Essere Sara Zamperlin significa nascere in una frazione di Legnago, chiamata Porto, al di là dell’Adige. O al di qua, dipende dai punti di vista. Significa essere figlia di due amanti dell’arte: mio padre carpentiere, sempre indaffarato a manipolare qualche oggetto con le mani; mia madre divoratrice di libri. Entrambi pronti a cogliere la mia propensione al disegno. Tanto da riuscire a iscrivermi in un corso per soli adulti della signora Nelda. Avevo 7 anni. Allora ho capito che da grande avrei fatto la pittrice.
Essere Sara Zamperlin significa camminare con convinzione verso una meta ben precisa. Spinta dal sogno, mi sono iscritta prima all’Istituto d’Arte Applicata, per poi proseguire gli studi fino a ottenere la qualifica di tecnico della conservazione, manutenzione e restauro dei beni artistici. Ho pensato – e credo ancora di avere fatto la scelta giusta – che accompagnare la pittura al restauro, o meglio, il restauro alla pittura, potesse essere una soluzione complementare che rispecchiava, puntuale, la mia volontà. Quella cioè di mantenere un continuo contatto con gli artisti del passato e, al contempo, di sperimentare nel disegno, alla ricerca di una mia forma artistica. Di un mio stile, che poi di fatto è emerso.
Mentre aprivo il mio laboratorio di restauro e pittura, la mia ricerca mi ha condotto alle persone, alla loro anima, quella che solo l’arte può rivelare. L’incontro con loro è diventato il principio della mia opera. A livello artistico avevo trovato quel connubio che mi caratterizza, tra il soggetto del ritratto, assolutamente reale, e il ricorso a una tecnica pittorica che attraverso il ricorso alle colature permette di eliminare la definizione dei contorni e a risaltare l’imperfezione. Una imperfezione che appunto rivela l’essere umano, umanamente imperfetto.

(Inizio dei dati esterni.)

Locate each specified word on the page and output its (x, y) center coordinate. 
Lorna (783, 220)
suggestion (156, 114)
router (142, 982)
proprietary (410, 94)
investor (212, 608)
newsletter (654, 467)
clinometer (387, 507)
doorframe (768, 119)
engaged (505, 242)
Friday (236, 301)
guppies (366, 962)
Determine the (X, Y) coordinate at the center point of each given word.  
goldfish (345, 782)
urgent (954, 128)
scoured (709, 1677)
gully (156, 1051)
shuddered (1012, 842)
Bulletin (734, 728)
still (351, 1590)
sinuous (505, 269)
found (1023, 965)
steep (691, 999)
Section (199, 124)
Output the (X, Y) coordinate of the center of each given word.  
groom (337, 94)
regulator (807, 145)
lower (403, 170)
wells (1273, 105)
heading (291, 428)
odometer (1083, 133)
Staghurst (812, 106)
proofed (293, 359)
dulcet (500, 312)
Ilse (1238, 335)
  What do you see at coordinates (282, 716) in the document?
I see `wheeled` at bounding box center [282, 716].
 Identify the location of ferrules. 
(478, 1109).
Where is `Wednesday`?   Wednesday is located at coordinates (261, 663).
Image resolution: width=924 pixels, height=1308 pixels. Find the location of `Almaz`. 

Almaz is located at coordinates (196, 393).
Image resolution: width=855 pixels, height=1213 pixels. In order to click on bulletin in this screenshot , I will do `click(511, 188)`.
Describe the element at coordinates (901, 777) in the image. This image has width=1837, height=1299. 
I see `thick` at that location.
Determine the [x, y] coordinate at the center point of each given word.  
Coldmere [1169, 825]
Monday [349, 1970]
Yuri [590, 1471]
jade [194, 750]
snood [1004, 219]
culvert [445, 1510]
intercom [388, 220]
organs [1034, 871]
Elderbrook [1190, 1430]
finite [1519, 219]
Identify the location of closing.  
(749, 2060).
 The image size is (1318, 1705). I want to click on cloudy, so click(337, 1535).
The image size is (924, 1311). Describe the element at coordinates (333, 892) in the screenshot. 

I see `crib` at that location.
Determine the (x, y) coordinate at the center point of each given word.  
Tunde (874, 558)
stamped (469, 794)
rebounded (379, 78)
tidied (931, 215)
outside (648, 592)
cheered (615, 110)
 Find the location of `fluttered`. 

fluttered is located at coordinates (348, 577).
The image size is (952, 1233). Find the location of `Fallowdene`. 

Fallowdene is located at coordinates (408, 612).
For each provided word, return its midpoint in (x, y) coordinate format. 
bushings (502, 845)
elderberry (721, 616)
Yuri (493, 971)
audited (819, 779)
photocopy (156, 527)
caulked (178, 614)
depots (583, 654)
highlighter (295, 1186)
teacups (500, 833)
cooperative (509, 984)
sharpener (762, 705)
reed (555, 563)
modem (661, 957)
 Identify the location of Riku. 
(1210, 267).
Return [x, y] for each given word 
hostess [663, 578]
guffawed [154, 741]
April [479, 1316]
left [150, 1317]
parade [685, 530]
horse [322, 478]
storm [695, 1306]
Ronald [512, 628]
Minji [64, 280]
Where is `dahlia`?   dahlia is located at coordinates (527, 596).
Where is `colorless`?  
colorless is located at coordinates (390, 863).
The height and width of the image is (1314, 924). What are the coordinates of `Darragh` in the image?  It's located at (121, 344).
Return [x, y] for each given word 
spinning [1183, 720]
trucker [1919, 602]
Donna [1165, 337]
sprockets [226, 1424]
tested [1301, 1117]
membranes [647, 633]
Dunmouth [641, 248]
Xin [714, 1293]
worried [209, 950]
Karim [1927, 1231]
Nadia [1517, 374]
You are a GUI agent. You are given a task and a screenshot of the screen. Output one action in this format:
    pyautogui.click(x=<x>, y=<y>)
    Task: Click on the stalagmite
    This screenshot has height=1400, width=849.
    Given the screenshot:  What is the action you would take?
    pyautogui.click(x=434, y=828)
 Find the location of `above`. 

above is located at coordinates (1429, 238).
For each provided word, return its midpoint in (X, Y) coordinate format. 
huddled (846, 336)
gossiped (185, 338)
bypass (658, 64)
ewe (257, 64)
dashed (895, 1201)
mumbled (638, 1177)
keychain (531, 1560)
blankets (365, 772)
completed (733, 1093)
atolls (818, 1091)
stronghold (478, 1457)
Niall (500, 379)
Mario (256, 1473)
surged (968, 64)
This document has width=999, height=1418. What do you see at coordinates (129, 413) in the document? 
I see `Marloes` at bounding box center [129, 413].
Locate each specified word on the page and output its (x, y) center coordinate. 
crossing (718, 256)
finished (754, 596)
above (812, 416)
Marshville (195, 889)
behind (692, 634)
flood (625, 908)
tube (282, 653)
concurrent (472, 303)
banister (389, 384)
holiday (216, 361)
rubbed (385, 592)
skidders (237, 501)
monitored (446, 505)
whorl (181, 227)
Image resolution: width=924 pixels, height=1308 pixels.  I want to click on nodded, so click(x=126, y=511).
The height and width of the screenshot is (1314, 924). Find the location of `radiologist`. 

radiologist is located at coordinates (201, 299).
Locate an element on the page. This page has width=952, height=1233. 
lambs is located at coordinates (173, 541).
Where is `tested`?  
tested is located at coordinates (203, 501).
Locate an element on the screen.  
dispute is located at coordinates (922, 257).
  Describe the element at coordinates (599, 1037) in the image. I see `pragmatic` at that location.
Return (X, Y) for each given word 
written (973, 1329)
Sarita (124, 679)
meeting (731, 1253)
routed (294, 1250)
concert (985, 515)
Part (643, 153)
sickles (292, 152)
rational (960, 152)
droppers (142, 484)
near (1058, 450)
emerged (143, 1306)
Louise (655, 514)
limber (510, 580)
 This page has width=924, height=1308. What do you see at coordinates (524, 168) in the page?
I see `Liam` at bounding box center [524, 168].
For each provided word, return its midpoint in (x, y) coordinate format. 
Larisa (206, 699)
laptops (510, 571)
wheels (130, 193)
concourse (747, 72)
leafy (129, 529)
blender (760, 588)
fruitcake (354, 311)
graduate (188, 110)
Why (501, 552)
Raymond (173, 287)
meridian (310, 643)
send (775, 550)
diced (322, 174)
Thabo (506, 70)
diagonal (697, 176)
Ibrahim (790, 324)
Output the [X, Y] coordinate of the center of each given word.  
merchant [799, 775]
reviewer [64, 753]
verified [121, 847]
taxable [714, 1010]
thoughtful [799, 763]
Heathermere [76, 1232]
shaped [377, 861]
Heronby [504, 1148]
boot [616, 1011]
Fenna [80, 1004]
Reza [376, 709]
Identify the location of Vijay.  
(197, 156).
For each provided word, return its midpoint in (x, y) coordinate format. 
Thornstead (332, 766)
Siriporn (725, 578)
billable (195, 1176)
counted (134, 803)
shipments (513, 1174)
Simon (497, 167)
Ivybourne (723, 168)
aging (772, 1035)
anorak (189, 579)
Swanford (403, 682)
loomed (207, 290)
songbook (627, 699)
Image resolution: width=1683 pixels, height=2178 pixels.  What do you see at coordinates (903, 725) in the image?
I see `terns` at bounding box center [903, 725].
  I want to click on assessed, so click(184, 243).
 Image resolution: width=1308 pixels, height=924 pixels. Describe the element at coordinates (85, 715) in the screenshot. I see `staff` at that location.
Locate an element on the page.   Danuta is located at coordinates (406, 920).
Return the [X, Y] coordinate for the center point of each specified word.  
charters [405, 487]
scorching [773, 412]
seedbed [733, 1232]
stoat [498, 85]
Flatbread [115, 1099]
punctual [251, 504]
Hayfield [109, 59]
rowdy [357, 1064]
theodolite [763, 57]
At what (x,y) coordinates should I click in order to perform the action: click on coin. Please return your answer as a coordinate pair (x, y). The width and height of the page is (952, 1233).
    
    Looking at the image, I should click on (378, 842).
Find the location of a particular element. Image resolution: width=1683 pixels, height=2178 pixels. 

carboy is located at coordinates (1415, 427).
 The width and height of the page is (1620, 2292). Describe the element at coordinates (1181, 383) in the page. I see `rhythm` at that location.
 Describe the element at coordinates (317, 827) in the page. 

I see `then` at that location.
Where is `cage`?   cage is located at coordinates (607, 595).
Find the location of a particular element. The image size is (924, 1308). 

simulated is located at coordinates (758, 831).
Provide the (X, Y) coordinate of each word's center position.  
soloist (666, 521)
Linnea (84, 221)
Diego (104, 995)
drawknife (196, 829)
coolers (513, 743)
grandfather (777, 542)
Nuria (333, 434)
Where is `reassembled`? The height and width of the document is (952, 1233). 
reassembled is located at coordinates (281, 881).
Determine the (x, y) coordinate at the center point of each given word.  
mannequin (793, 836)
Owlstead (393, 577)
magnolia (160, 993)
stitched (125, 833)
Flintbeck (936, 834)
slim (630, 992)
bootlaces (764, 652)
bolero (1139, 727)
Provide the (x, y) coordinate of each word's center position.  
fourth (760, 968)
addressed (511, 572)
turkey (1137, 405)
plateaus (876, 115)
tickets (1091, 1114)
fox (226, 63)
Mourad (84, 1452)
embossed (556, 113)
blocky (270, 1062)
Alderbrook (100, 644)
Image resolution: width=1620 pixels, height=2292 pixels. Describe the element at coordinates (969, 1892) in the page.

La tecnica mi ha aiutato nella realizzazione e nella definizione di questa tipologia di opera: acidare le foto, così come ricorrere alle colature nella pittura permette di eliminare la definizione dei contorni. Il soggetto diventa un tutt’uno con lo sfondo, quasi avvolto in un abbraccio.
Il tempo a contatto con le persone è quindi fondamentale per la realizzazione della mia opera d’arte. Sono convinta che ogni persona possieda nella propria unicità tratti distintivi che appaiono come vere e proprie impronte digitali: ciò che esiste di più bello non alberga nell’esteriorità delle cose, ma nel coraggio di saperle vivere nel profondo.
Cerco di restituire la bellezza e l’unicità agli elementi, siano essi persone o più semplicemente oggetti quotidiani. E per farlo ci vuole, prima di ogni cosa, il tempo.